Several limitations should be considered. First, the sample size was small, which could greatly inflate the false-positive discoveries in the observational data. However, our study had a responsible criterion for inclusion, and some previous longitudinal studies also showed similar sample size [58-61]. With an observational design and in an exploratory or discovery framework, a much bigger sample would be necessary to avoid false discovery. Second, white/gray matter volume abnormalities were not evaluated. Therefore, whether these volume abnormalities caused changes in VMHC remains unclear. Third, because the control group was scanned only at baseline in the present study, a repeated-measure comparison with changes in the control group was absent. Hence, we could not fully attribute these changes to the intervention. However, previous studies have revealed that VMHC is a relatively stable resting-state fMRI metric [62]. Intraindividual fluctuations between baseline (t1) and final scans (t2) on the fMRI measures might be limited in healthy controls. Fourth, previous antipsychotics for the relapsing patients were not recorded. Fifth, a symmetrical standard template was used, and functional images were smoothed to improve the functional coordination between mirrored regions. Given that the human brain is not symmetrical, the effects of brain asymmetry cannot be eliminated although reduced VMHC cannot be interpreted for morphometric asymmetry.

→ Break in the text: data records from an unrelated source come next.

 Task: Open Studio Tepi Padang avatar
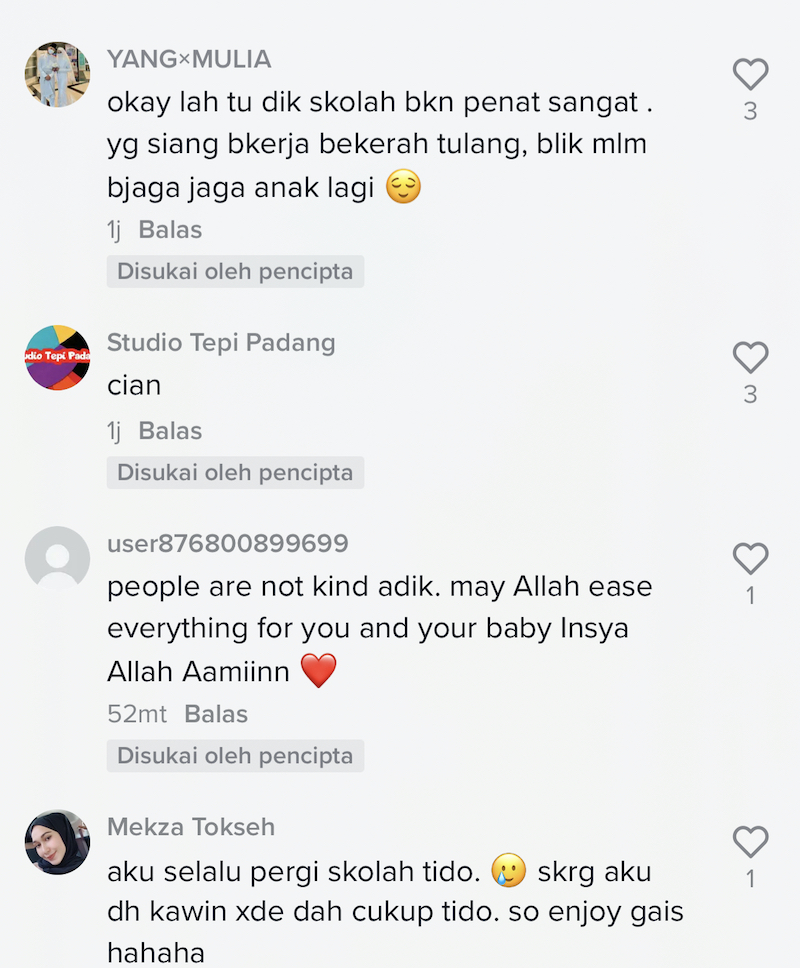tap(57, 357)
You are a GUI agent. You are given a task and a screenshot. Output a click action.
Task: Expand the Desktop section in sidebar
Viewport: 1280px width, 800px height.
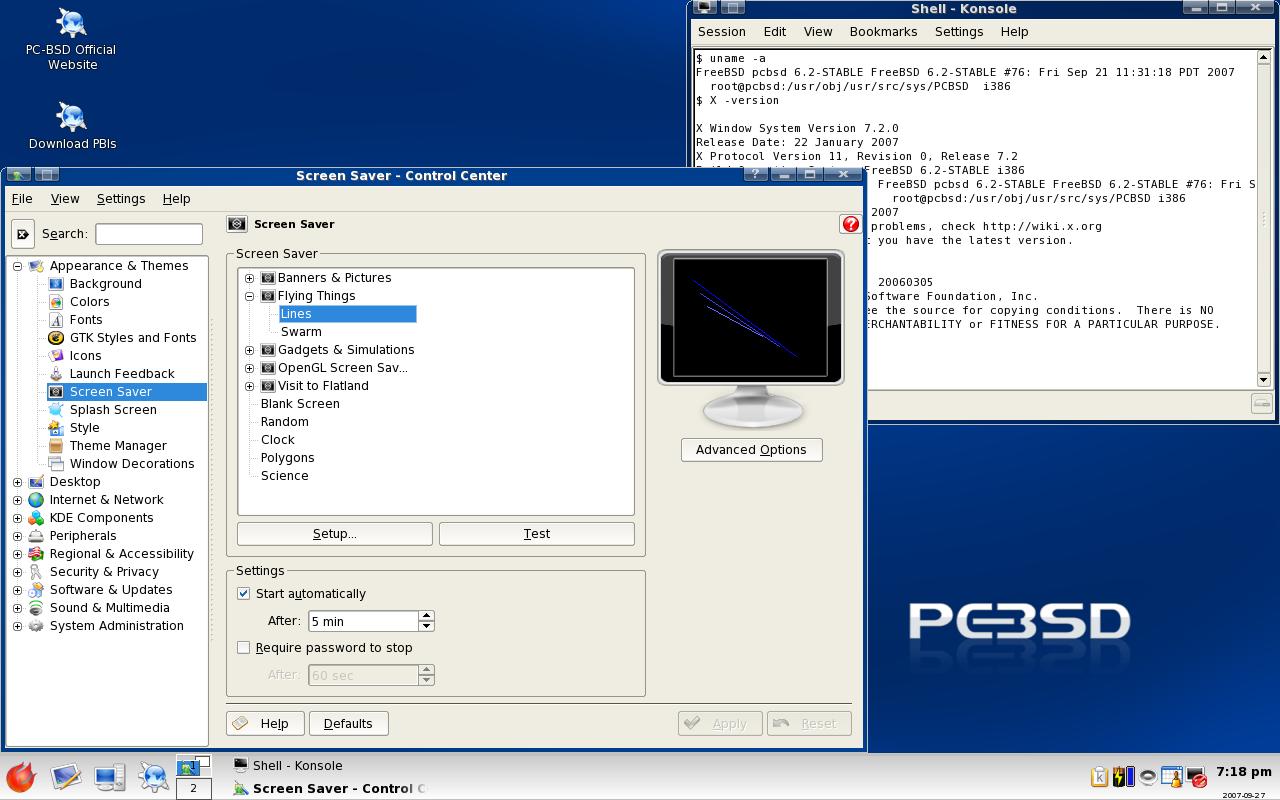tap(17, 482)
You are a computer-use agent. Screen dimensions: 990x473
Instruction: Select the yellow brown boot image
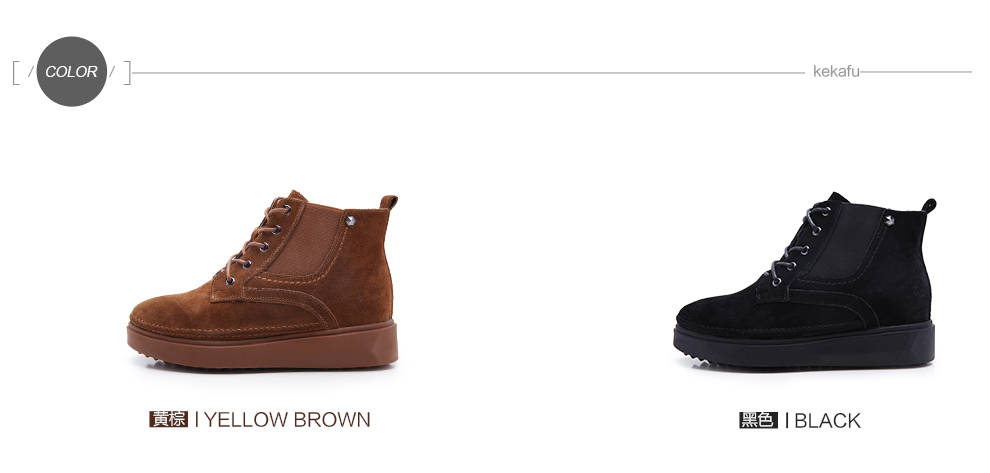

In conclusion, our findings show that olanzapine may enhance VMHC in the superior/middle MPFC, which may predict therapeutic response in clinical symptoms to antipsychotic therapy in schizophrenic patients. Hence, our preliminary findings conduce to the comprehension of the therapy effects of antipsychotic medications on homotopic connectivity in schizophrenia. Of note, as the researches of Chen et al. [63] and Turner et al. [64] suggested, small sample sizes would reduce the reliability and replicability of the results. Hence, a future expanded version of the article should be necessary to give more consistency to the initial results.